> [EXERCISE PROMPT] Pull out every line of the items below and write each one again with no changes.

## start ROWS

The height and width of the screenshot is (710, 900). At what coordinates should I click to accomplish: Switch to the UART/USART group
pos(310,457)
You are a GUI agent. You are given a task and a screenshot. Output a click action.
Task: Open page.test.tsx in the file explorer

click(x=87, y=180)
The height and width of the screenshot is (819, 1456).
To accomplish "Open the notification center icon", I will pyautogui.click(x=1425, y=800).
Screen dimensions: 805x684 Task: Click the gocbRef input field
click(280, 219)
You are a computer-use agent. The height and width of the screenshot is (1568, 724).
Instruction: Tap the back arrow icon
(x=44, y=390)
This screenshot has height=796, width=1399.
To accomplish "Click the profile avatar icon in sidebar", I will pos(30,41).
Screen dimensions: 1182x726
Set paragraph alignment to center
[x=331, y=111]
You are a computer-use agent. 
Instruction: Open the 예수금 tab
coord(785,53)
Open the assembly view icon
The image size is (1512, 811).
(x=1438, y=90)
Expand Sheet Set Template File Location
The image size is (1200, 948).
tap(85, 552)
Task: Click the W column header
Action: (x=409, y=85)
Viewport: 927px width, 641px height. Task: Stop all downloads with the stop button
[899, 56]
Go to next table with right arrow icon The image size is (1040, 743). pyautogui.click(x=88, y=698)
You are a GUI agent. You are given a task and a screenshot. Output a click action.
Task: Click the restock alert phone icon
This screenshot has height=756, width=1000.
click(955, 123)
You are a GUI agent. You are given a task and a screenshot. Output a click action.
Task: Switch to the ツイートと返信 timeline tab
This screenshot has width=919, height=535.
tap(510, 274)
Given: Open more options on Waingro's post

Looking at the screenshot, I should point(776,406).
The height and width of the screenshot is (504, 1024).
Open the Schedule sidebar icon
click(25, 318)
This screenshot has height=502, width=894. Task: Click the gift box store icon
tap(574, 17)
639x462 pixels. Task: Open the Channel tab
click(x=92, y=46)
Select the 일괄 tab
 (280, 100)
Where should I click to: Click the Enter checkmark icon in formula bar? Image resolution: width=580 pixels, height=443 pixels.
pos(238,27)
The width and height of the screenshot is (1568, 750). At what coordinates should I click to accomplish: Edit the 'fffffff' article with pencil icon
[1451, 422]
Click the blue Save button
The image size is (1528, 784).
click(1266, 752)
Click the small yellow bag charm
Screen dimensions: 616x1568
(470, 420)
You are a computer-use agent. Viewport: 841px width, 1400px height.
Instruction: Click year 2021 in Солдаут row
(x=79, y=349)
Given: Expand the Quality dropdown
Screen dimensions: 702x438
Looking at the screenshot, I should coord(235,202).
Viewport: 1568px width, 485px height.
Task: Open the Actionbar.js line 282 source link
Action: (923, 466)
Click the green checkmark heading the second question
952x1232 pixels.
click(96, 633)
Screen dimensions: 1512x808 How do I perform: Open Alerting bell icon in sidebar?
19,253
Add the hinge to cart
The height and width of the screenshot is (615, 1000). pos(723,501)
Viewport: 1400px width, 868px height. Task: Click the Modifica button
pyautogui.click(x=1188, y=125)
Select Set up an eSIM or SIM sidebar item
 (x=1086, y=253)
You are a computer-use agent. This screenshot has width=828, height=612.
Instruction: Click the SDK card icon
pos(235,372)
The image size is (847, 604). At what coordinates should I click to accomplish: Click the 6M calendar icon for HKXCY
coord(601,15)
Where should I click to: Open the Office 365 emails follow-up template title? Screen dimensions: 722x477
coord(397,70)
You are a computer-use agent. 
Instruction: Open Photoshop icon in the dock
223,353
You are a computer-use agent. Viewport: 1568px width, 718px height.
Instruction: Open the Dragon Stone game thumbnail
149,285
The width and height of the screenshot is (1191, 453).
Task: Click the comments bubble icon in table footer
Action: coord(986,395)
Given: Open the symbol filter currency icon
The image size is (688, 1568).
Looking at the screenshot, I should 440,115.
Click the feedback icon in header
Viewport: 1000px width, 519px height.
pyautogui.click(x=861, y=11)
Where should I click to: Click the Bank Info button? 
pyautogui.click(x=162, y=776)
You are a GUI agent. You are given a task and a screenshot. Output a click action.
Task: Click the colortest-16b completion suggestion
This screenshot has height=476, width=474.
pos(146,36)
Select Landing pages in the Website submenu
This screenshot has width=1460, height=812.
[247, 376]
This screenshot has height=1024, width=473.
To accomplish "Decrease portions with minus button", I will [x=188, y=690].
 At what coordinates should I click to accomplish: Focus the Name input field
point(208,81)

## end ROWS

> [ANSWER TO THE EXERCISE]
The height and width of the screenshot is (710, 900). At what coordinates should I click to accomplish: Switch to the UART/USART group
pos(310,457)
You are a GUI agent. You are given a task and a screenshot. Output a click action.
Task: Open page.test.tsx in the file explorer

click(x=87, y=180)
The height and width of the screenshot is (819, 1456).
To accomplish "Open the notification center icon", I will pyautogui.click(x=1425, y=800).
Screen dimensions: 805x684 Task: Click the gocbRef input field
click(280, 219)
You are a computer-use agent. The height and width of the screenshot is (1568, 724).
Instruction: Tap the back arrow icon
(x=44, y=390)
This screenshot has height=796, width=1399.
To accomplish "Click the profile avatar icon in sidebar", I will pos(30,41).
Screen dimensions: 1182x726
Set paragraph alignment to center
[x=331, y=111]
You are a computer-use agent. 
Instruction: Open the 예수금 tab
coord(785,53)
Open the assembly view icon
The image size is (1512, 811).
(x=1438, y=90)
Expand Sheet Set Template File Location
The image size is (1200, 948).
tap(85, 552)
Task: Click the W column header
Action: (x=409, y=85)
Viewport: 927px width, 641px height. Task: Stop all downloads with the stop button
[899, 56]
Go to next table with right arrow icon The image size is (1040, 743). pyautogui.click(x=88, y=698)
You are a GUI agent. You are given a task and a screenshot. Output a click action.
Task: Click the restock alert phone icon
This screenshot has height=756, width=1000.
click(955, 123)
You are a GUI agent. You are given a task and a screenshot. Output a click action.
Task: Switch to the ツイートと返信 timeline tab
This screenshot has width=919, height=535.
tap(510, 274)
Given: Open more options on Waingro's post

Looking at the screenshot, I should point(776,406).
The height and width of the screenshot is (504, 1024).
Open the Schedule sidebar icon
click(25, 318)
This screenshot has height=502, width=894. Task: Click the gift box store icon
tap(574, 17)
639x462 pixels. Task: Open the Channel tab
click(x=92, y=46)
Select the 일괄 tab
 (280, 100)
Where should I click to: Click the Enter checkmark icon in formula bar? Image resolution: width=580 pixels, height=443 pixels.
pos(238,27)
The width and height of the screenshot is (1568, 750). At what coordinates should I click to accomplish: Edit the 'fffffff' article with pencil icon
[1451, 422]
Click the blue Save button
The image size is (1528, 784).
click(1266, 752)
Click the small yellow bag charm
Screen dimensions: 616x1568
(470, 420)
You are a computer-use agent. Viewport: 841px width, 1400px height.
Instruction: Click year 2021 in Солдаут row
(x=79, y=349)
Given: Expand the Quality dropdown
Screen dimensions: 702x438
Looking at the screenshot, I should coord(235,202).
Viewport: 1568px width, 485px height.
Task: Open the Actionbar.js line 282 source link
Action: (923, 466)
Click the green checkmark heading the second question
952x1232 pixels.
click(96, 633)
Screen dimensions: 1512x808 How do I perform: Open Alerting bell icon in sidebar?
19,253
Add the hinge to cart
The height and width of the screenshot is (615, 1000). pos(723,501)
Viewport: 1400px width, 868px height. Task: Click the Modifica button
pyautogui.click(x=1188, y=125)
Select Set up an eSIM or SIM sidebar item
 (x=1086, y=253)
You are a computer-use agent. This screenshot has width=828, height=612.
Instruction: Click the SDK card icon
pos(235,372)
The image size is (847, 604). At what coordinates should I click to accomplish: Click the 6M calendar icon for HKXCY
coord(601,15)
Where should I click to: Open the Office 365 emails follow-up template title? Screen dimensions: 722x477
coord(397,70)
You are a computer-use agent. 
Instruction: Open Photoshop icon in the dock
223,353
You are a computer-use agent. Viewport: 1568px width, 718px height.
Instruction: Open the Dragon Stone game thumbnail
149,285
The width and height of the screenshot is (1191, 453).
Task: Click the comments bubble icon in table footer
Action: coord(986,395)
Given: Open the symbol filter currency icon
The image size is (688, 1568).
Looking at the screenshot, I should 440,115.
Click the feedback icon in header
Viewport: 1000px width, 519px height.
pyautogui.click(x=861, y=11)
Where should I click to: Click the Bank Info button? 
pyautogui.click(x=162, y=776)
You are a GUI agent. You are given a task and a screenshot. Output a click action.
Task: Click the colortest-16b completion suggestion
This screenshot has height=476, width=474.
pos(146,36)
Select Landing pages in the Website submenu
This screenshot has width=1460, height=812.
[247, 376]
This screenshot has height=1024, width=473.
To accomplish "Decrease portions with minus button", I will [x=188, y=690].
 At what coordinates should I click to accomplish: Focus the Name input field
point(208,81)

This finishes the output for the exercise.